The usual reaction to this problem is to abandon the field. Instead of studying the authoritative beliefs of religious communities, attention turns to their ethics divorced from doctrine, or to their economic, social or cultural dynamics. When joined to a hermeneutics of suspicion, this leads to the “postmodern” (a word Charry mercifully avoids) enterprise of diagnosing creedal teachings as disguises for oppressive power structures. This most recent development entails not simply the marginalization but the death of the history of doctrine.
Charry claims that the time for resuscitating the history of doctrine is now ripe. Her optimism is nourished, she explains, by recent developments in hermeneutics, philosophy, literary criticism and theology, as exemplified by figures as diverse as Hans-Georg Gadamar, William Christian, Alasdair MacIntyre, Charles Taylor, Martha Nussbaum, Wayne Booth, Stanley Hauerwas and Janet Soskice. She also appeals to the analogy much emphasized in the patristic period between aretegenic theology and clinical medicine.
Charry concludes that it is no longer possible to defend the Enlightenment focus on ideas and justifiability at the expense of attention to the literary and rhetorical devices by which doctrinal discourse chiefly exercises its pastoral function. She argues persuasively that doctrines are neither abstractable nor reducible to the rhetorical concern for formation; sapience requires privileging their pastoral function, though without denying their cognitive aspect.

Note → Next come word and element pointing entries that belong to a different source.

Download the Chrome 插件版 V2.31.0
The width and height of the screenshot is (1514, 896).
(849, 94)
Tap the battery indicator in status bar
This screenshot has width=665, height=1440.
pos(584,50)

The bulk of the book consists of eight historical chapters which illustrate how to read doctrinal texts for their pastoral function. Charry chooses premodern examples in order “to allow the classical theological tradition to speak.” Two are from New Testament authors (Paul and Matthew), three from patristic and three from medieval ones (Athanasius, Basil and Augustine; Anselm, Aquinas and Dame Julian) and one from a Protestant Reformer (John Calvin).
Charry’s readings, though responsible, will often seem amateurish to those who have specialized in these figures. In view of her larger purpose, however, this is not a weakness. Those sympathetic to that purpose may often want to improve on her analysis of materials with which they are familiar, but that is because she has led them to think new thoughts.
Charry would welcome their help. Her desire is “to plow frozen ground—to examine precisely the most distrusted Christian theologians, those who have held sway in Christian theology and are now widely regarded as useless or harmful. I hope,” she writes, “to prepare and prompt others to mine Christian theology for the diamonds I suspect lie buried there. These readings are not meant to be either definitive or exclusive. They are an invitation to consider how theology intends to shape readers for the good life.”
Those who accept this invitation will find plenty to do. Charry has had the daring and imagination to propose a long-range research program which has the possibility of radically redirecting now sterile but still deeply entrenched habits of thinking about doctrine. Hers is a first step. Many additional and more definitive ones will have to be taken by herself and others if the reorientation is to be complete.
It is unlikely that this will happen quickly; but perhaps breaking what Charry rightly calls “frozen ground” may release an avalanche. If so, many will rejoice. In any case, Charry’s book will prompt much-needed further mining of the doctrinal tradition for its pastoral riches.